By: Aaron J. Schieding
Publisher: Phenomena Books
Publication Date: October 2015
Reviewed by Deb Fowler
Review Date: October 2015
With age comes the loss of innocence, yet the childlike curiosity of what lies beyond in the afterlife never wanes. For me, reading this book made me more aware of the subtle allusions to our souls and what happens to them when we die. We all talk about death, but somehow I was blissfully unaware of the conflicting feelings of those around me. As I read, I began to learn to listen, to learn about how people truly felt. Regardless of religious affiliation, or lack thereof, we all want those around us to know how we feel. Aaron J. Schieding feels his work will "help you get to a better understanding of what lies within and what may lie ahead after your physical time is up." Just what does happen?
As I 'listened,' I began to think about what Schieding was trying to impart to the reader. At times it felt as if he was writing from a stream of consciousness point of view and perhaps he was. He began by throwing everything but the kitchen sink, including ghosts, into the mix in an attempt to showcase major belief systems. Schieding was simply beginning to weave a tapestry which later drew belief systems together, a preface to his research. He later noted that "Hindus think all religions of the world are true and think all living things have a soul." From the Mesoamerican civilization to the Chinese and the Egyptians, I began to learn about different opinions about the afterlife…and just how similar some of them are.
Schieding's research led him to believe that "there are seven major types of entities or spirits that exist in the entirety of the afterlife." In the three dimensions of existence, Heaven the middle dimension, and Hell, we find doppelgängers, ghosts, so-called "shadow people," animal spirits, demons, Angels, and God. It's a tall order to integrate and explain belief systems and spiritual beings, but Schieding did so in a manner that was quite impressive. Out of body experiences (OBE) and near death experiences (NDE) were also briefly explored and discussed relative to such bodies of work such as the Tibetan Book of the Dead.

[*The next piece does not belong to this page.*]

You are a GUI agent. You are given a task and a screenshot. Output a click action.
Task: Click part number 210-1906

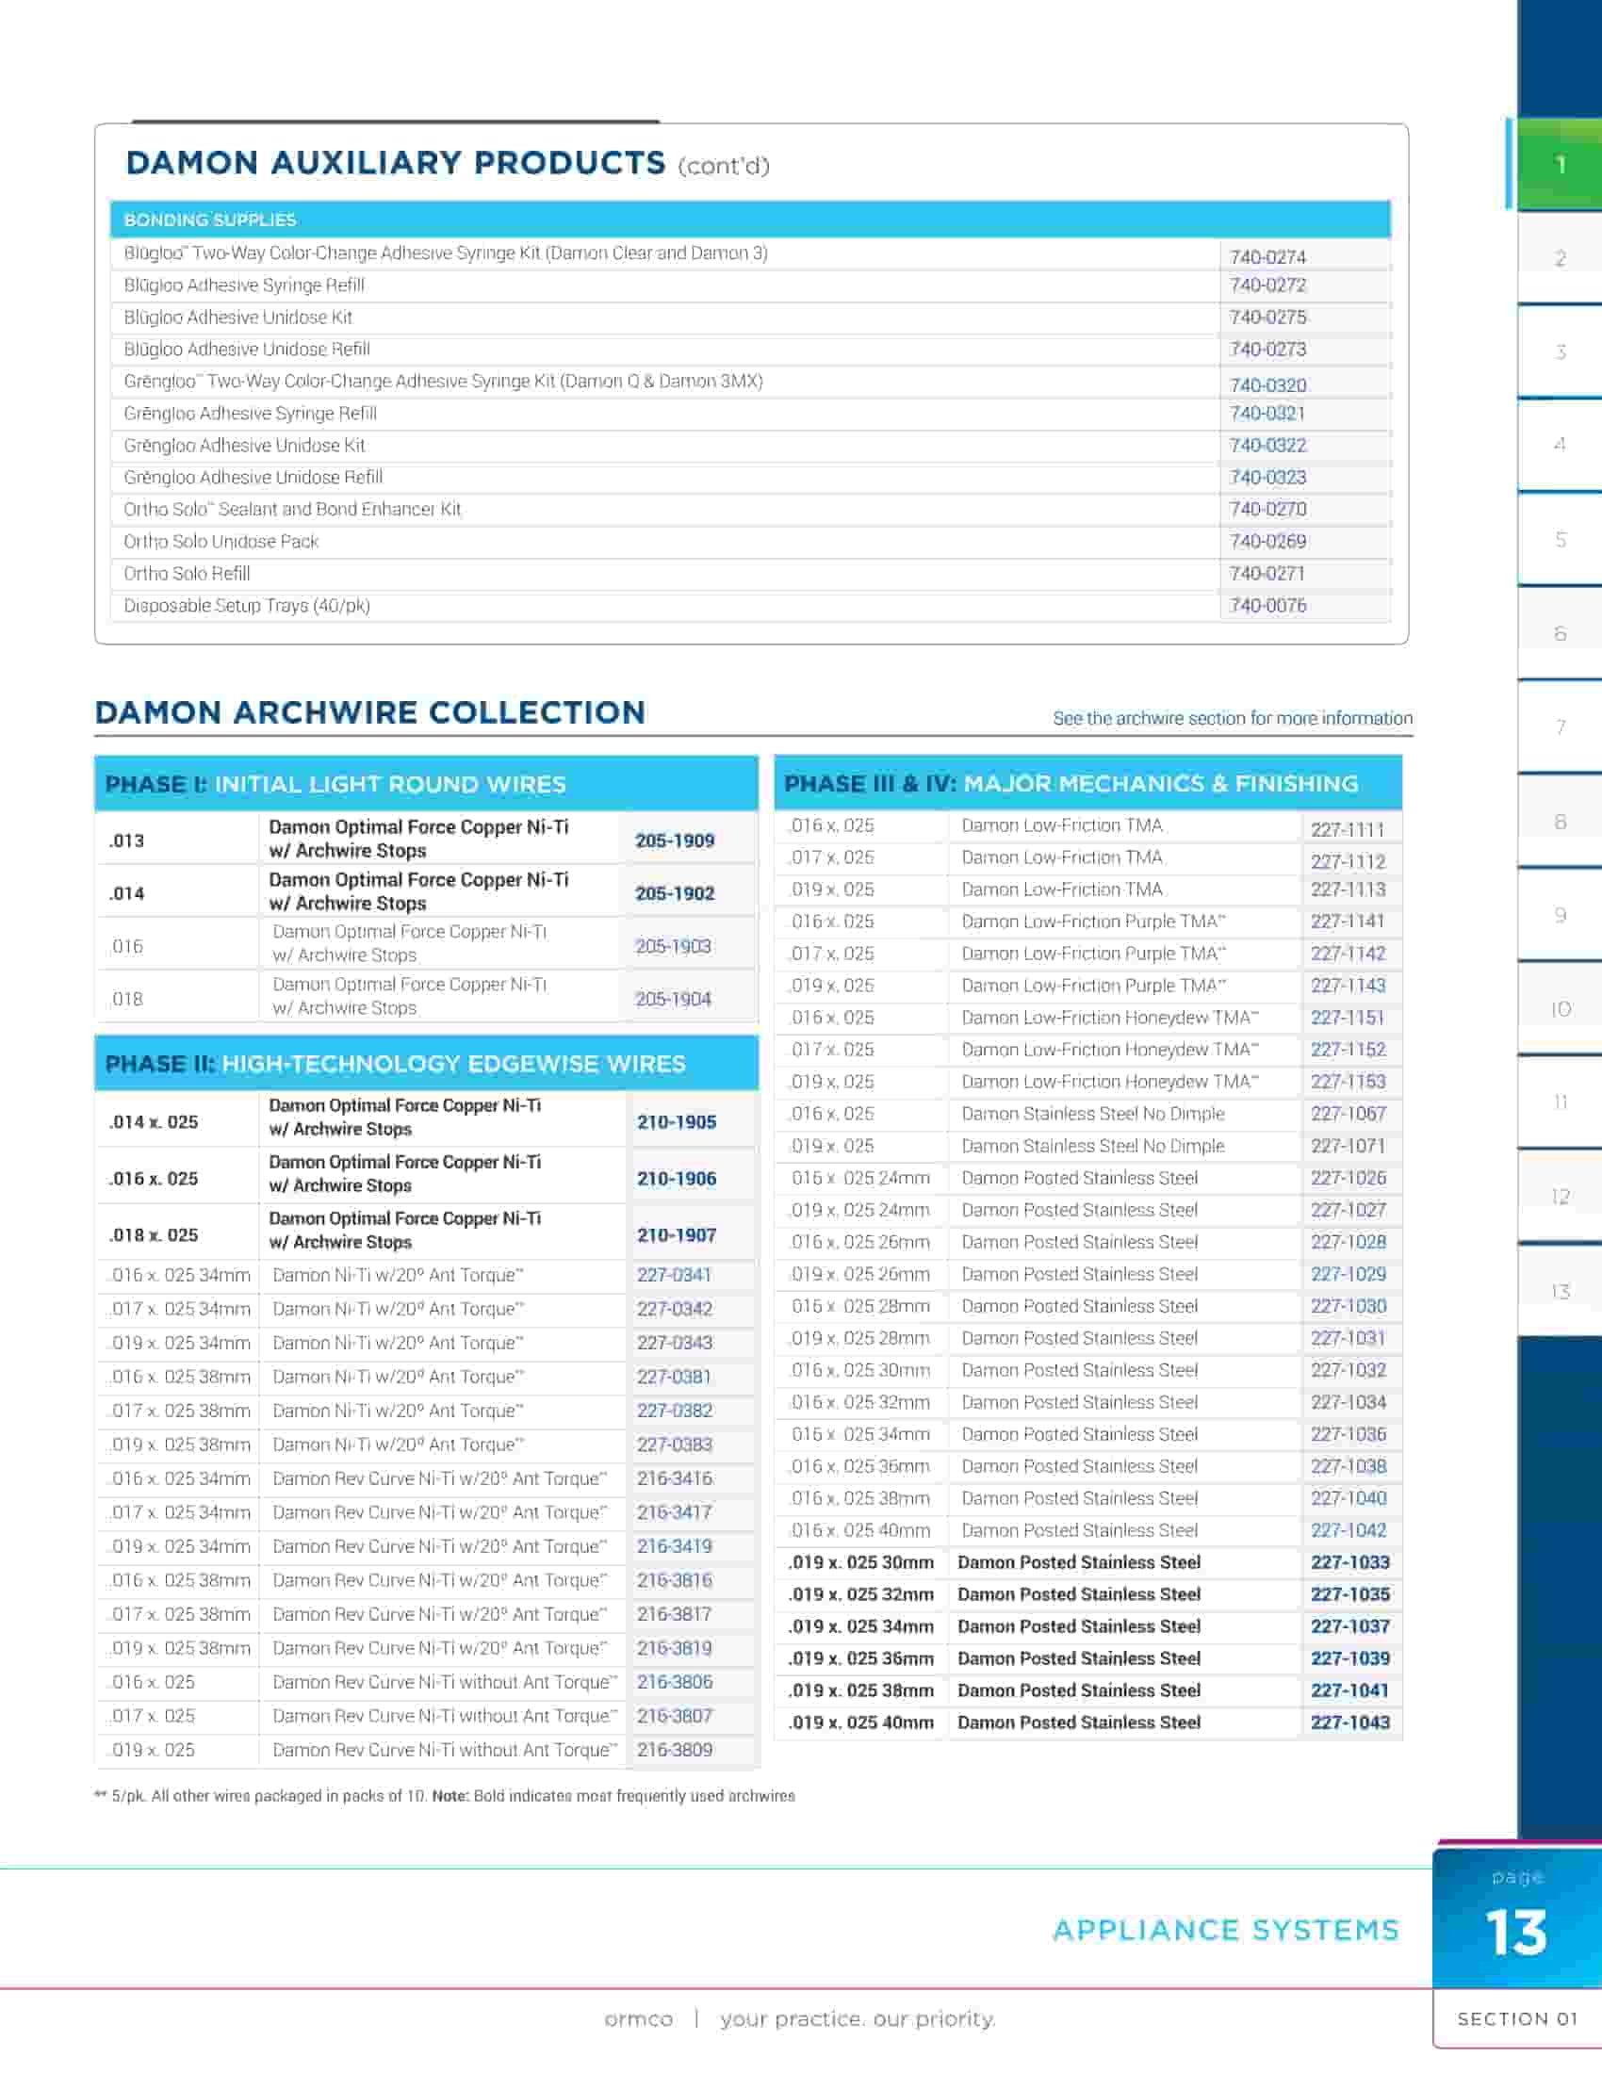point(676,1179)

The interviews followed, the choices fueled by Schieding's search for the afterlife he himself was convinced existed. He didn't limit himself to self-proclaimed experts in theology and academia, but rather went in search of those whose work intrigued him. Schieding went far afield to the Netherlands in search of Prof. Dr. M.J.H.M. Marcel Poorthuis's thoughts about the Christian viewpoint on the afterlife. Closer to home, and perhaps closer to his heart, he interviews Grand Master Jong Soo Lee and his wife, Master Linda Lee from New Hampshire. The interviews are free-flowing and I found myself fascinated more by the similarities of Eastern and Western views as opposed to their dissimilar ones.
Schieding easily tosses out the fact that there are the "believers, the ones who don't care or are unsure, and then there are the skeptics." I didn't feel he was trying to sway the reader in any direction, but rather attempts to impart to them the benefit of his research. The interviews were not in question and answer form, but nicely condensed, all connecting to the soul, linking it to the existence in the afterlife. This is a book that is highly readable, intensely thought-provoking, and one the reader will probably use as a reference and stepping stone into the world beyond. In the back of the book is an index and comprehensive bibliography to reference.
Quill says: This is a marvelous look at our souls and their links to unseen dimensions around us through the eyes of eminent scholars and religious leaders!